--- Start INPUT ---

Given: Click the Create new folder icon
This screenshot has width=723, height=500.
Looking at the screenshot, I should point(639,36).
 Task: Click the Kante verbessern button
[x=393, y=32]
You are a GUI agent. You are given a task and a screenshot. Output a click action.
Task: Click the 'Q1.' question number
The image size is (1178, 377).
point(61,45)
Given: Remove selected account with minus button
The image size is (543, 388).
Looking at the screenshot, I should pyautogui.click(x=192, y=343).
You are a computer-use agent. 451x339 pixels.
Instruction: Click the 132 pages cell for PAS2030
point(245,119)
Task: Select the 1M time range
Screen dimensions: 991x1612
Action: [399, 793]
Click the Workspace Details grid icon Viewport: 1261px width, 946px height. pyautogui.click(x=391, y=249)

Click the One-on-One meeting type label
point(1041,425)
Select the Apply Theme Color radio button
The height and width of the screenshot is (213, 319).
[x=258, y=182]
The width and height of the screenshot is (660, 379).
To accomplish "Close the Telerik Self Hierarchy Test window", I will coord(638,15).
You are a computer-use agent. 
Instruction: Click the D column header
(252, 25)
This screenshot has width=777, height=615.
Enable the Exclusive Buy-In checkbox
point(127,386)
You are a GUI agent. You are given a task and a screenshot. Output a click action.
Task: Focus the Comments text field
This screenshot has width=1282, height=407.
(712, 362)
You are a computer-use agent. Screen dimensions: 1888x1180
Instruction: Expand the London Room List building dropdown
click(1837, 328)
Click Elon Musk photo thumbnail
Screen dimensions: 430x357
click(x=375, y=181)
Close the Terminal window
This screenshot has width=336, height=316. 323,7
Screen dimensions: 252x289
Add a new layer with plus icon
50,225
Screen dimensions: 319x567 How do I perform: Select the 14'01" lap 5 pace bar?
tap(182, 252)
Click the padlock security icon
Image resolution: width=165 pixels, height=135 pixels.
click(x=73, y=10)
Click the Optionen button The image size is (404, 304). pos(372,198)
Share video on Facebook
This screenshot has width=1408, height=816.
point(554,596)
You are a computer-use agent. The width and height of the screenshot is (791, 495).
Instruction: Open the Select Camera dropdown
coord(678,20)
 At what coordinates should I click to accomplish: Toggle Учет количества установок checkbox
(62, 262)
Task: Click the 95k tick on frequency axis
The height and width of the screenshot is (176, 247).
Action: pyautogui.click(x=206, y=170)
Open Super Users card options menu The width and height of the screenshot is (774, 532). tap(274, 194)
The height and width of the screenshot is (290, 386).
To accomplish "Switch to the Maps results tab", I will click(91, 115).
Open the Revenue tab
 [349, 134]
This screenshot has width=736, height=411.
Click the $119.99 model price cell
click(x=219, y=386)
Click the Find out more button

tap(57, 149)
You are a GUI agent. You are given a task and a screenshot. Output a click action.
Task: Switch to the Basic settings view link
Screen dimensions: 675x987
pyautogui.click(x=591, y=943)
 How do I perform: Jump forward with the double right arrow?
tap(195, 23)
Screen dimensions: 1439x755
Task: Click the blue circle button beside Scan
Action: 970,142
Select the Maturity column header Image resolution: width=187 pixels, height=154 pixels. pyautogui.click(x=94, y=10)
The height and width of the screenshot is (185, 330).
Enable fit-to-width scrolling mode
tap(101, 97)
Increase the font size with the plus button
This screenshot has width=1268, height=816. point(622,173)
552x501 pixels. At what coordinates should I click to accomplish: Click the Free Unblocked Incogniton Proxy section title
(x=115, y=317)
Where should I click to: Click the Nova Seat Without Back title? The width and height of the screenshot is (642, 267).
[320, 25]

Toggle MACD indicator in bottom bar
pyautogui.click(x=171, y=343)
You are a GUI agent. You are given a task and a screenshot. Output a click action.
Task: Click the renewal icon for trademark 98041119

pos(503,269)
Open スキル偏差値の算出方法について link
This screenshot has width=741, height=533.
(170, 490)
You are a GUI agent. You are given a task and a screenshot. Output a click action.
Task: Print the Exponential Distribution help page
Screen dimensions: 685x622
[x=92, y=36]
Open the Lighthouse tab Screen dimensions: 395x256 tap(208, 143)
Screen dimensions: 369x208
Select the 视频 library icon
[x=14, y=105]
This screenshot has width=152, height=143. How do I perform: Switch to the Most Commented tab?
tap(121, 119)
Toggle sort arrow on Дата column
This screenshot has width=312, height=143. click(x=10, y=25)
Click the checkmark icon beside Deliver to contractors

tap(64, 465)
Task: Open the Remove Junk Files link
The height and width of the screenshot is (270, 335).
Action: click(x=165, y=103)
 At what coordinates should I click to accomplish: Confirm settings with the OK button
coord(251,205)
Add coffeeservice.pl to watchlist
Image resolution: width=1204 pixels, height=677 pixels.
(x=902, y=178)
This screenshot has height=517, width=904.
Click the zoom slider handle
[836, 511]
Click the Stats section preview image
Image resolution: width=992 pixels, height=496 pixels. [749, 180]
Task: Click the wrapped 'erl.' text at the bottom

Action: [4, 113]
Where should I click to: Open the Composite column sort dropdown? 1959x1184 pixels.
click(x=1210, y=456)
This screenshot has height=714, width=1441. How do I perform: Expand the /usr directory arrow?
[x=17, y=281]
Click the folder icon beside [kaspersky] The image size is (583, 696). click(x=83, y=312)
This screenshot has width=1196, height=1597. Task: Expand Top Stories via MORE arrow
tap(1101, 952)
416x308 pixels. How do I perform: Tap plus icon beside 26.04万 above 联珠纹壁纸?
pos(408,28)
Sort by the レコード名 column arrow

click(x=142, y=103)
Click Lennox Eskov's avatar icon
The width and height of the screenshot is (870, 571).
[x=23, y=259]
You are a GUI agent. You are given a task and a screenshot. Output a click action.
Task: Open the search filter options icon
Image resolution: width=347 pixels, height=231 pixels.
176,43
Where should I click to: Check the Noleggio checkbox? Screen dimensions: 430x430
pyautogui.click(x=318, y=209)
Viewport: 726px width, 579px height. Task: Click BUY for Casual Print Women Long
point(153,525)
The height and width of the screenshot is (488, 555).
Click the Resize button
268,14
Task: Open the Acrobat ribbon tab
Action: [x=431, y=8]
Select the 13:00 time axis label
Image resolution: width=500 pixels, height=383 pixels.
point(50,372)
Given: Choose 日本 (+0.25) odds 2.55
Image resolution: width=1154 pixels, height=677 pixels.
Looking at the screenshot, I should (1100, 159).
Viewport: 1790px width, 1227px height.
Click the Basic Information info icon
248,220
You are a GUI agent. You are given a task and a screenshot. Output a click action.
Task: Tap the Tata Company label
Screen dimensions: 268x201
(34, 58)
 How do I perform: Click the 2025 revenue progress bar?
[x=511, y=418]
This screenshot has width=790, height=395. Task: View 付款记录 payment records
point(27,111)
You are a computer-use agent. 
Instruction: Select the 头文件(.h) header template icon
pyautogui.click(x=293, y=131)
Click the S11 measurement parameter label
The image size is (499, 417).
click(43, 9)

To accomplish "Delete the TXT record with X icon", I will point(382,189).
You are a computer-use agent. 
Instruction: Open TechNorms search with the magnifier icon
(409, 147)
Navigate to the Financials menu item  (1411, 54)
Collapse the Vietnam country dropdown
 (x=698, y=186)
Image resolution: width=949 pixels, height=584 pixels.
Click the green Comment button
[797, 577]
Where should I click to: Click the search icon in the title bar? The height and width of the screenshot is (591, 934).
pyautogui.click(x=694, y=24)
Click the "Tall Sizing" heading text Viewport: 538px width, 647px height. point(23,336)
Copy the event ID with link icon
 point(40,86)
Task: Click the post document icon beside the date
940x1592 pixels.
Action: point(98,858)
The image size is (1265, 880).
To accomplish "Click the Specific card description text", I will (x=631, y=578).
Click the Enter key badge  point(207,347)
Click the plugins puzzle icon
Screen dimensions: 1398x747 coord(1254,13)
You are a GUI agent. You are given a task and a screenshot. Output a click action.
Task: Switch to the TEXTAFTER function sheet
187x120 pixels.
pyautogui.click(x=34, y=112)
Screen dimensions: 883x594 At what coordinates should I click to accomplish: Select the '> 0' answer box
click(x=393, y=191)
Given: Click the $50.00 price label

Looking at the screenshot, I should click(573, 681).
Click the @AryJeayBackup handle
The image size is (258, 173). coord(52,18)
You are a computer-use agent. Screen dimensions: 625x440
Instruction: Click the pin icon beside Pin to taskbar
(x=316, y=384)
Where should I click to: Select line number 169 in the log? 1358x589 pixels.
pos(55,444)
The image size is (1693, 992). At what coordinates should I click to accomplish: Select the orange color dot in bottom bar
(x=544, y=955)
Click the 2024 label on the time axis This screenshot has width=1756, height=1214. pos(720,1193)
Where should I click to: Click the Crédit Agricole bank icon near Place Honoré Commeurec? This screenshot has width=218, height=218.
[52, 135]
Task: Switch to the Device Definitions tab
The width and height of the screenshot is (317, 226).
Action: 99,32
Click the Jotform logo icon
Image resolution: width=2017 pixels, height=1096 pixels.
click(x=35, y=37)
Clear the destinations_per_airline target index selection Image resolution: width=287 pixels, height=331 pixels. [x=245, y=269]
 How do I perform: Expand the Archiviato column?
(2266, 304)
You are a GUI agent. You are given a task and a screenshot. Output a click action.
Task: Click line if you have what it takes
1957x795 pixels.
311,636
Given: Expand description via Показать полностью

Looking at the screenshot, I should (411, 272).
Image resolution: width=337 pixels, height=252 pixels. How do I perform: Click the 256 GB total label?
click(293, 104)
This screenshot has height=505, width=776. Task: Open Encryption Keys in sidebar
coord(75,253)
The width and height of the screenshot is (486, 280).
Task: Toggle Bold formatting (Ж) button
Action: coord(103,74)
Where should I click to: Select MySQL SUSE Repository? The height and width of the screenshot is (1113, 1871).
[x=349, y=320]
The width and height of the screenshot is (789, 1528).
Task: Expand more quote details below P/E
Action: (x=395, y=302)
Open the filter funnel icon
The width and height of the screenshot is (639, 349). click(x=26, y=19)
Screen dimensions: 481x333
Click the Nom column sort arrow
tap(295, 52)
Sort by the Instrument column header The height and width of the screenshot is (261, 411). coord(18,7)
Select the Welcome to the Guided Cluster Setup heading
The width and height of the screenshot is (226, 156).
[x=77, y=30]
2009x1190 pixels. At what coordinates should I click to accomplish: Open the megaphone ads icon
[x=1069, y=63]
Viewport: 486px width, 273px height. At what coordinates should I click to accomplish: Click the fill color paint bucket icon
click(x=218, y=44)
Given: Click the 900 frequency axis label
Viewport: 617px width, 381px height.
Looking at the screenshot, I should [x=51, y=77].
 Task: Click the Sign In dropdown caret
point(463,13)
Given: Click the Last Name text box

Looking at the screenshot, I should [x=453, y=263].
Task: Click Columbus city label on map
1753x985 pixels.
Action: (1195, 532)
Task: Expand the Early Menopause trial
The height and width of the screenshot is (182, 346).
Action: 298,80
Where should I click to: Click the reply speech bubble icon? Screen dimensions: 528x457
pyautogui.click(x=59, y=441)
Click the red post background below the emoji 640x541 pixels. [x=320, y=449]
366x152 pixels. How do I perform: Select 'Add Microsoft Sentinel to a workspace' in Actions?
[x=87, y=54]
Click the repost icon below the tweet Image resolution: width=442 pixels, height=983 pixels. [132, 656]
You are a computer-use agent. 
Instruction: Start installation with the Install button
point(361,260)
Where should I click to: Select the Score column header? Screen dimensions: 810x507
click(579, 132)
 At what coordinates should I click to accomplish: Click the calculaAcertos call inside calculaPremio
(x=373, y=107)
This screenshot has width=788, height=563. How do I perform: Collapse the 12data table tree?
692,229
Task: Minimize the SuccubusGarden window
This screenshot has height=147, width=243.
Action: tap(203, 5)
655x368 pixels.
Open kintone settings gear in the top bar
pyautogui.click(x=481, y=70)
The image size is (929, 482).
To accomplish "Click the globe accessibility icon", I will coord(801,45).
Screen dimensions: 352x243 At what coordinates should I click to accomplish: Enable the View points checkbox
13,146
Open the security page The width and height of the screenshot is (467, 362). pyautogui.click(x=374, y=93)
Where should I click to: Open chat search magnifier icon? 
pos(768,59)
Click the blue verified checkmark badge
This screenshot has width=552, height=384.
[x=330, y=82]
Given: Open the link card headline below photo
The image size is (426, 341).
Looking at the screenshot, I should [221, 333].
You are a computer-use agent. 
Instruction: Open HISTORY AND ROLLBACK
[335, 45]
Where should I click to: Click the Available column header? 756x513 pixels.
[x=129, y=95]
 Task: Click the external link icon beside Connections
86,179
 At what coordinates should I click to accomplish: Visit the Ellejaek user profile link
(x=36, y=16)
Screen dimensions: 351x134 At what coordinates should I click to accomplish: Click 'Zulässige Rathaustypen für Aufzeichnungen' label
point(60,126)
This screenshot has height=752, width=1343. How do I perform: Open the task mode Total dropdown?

--- End INPUT ---

State how many lines in the rows above contain the string "section", counting case as significant. Give only the number.

2